For evidence of this, you need look no further than "I Get Wet"'s controversial cover. There he is, stringy-haired and rock-worn, with blood pouring out of his nose. Controversy comes cheap.

"I don't know how I would explain or tie anything into this whole thing in the first place, so if I feel like doing it, if I feel like having a bloody- nose picture, then I will," he says. "The meaning was just a picture of me with a bloody nose. The rest is up to everyone else to interpret."

And if it seems indulgent, well it is. But what's wrong with that? "I Get Wet" is a masterpiece of trash-rock, rarely traveling above two-syllable epithets of metalhead bravura and just as rarely letting your neck down off the wall to allow you to even think about it. It's as infuriating as it is engaging, and really that's the charm.

"I just see this as blazing into uncharted territory, because as far as I see it, the amount of restraint that's involved here is almost equal to the amount of indulgence," he supposes. "You'd be surprised at all the things that we don't say, or all the things that you don't see. We're not using every trick in the book here; we're just doing what is right and what is true. If you really look at how it's presented, it's presented as nothing. As nothing, it leaves it open to be anything."

Premeditated simplicity aside, Andrew W.K.'s history isn't nearly as immediate as the music might imply. Having grown up in Michigan, Andrew relocated to New York for a several-year stint of cheap-gig pavement pounding, often playing out alone with a tape of musical parts he recorded himself. Eventually, word got out ("It's just a big miracle as far as I'm concerned," he says), and the project began its rock & roll manifestation. With label backing from Island/Def Jam, Andrew set out to find the band that could match his bang-'em-up ambitions. Tellingly, he looked no further than the west coast of Florida, where heavy-metal thunder seems never to die. Andrew wrote a letter to an acquaintance, drummer Donald Tardy; and Tardy's Tampa-area connections quickly produced the perfect rock roster. So Andrew relocated once again, this time to a Tampa suburb called Sefner. Yet, he insists that the Andrew W.K. operation is still based in New York.

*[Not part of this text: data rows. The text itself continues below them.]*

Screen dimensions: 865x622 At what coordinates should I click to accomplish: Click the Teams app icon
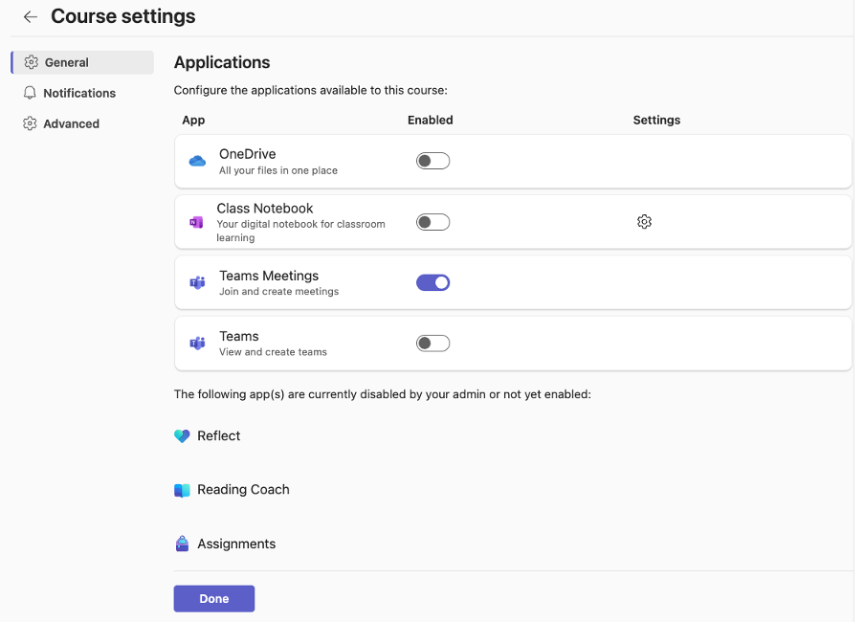pyautogui.click(x=197, y=342)
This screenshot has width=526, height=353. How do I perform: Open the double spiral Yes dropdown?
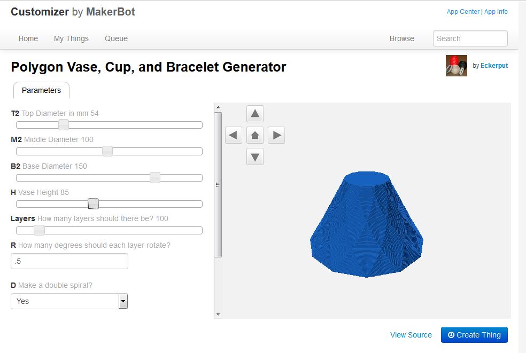coord(69,301)
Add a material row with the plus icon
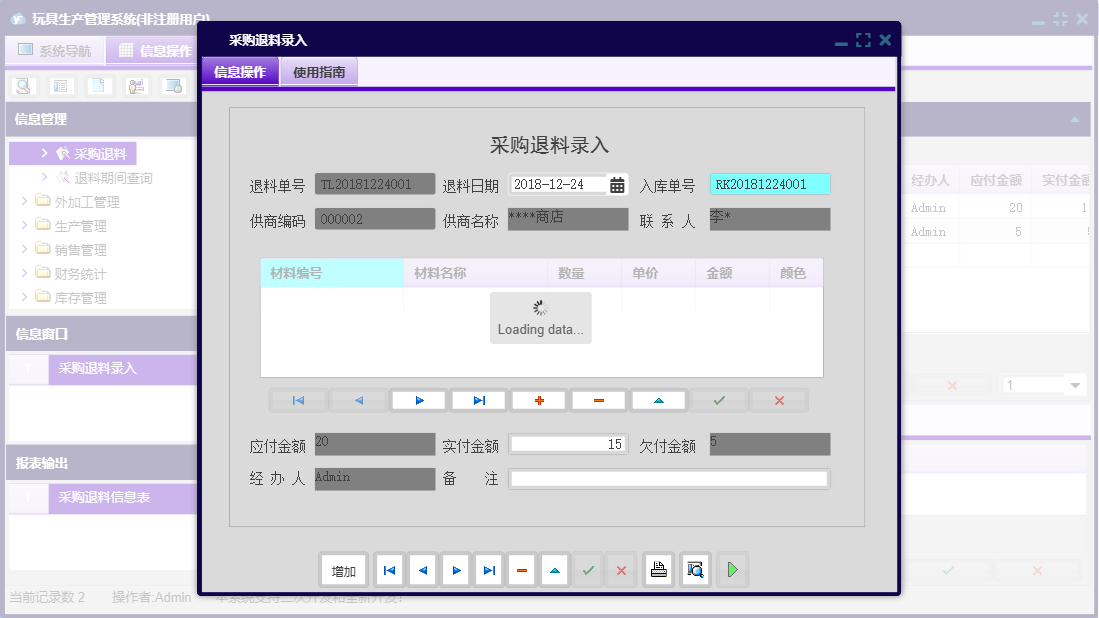This screenshot has width=1099, height=618. tap(539, 400)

But is the world ready for this resurgence of heavy-metal thunder? The label sent Andrew W.K. overseas to test the waters, and Europe swooned. Scene staples like NME and The Face espoused Andrew as the second coming, and "I Get Wet" was an immediate hit. Now, with America starting to lean in to Andrew's rock & roll swindle, the question remains: Why do people like this? Is it irony? Andrew doesn't seem to care.

"There's no wrong reason to like this, so if people are happy about it on any terms, that's a great thing," he says. "My job is not to say that's the wrong thing, and you don't understand it. I don't think one person gets it and one doesn't. You either like it or you don't. Life is so short that if we can give anybody something to smile about, that's good enough."

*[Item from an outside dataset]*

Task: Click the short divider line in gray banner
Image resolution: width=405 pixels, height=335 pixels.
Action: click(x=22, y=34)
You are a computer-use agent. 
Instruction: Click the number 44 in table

And even with all of the apparent work going into this campaign of universal partying, Andrew W.K. insists he's still enjoying the bash.

"Everyday is such a mind-blowing party that I can't even begin to sum it up," he says, just before making a mixed-metaphor attempt at doing just that.

"I am on the ground, and I am digging into that dirt and putting birthday-cake candles directly into the soil. That is the party that we are involved in. And from that dirt, we are able somehow to see the heavens."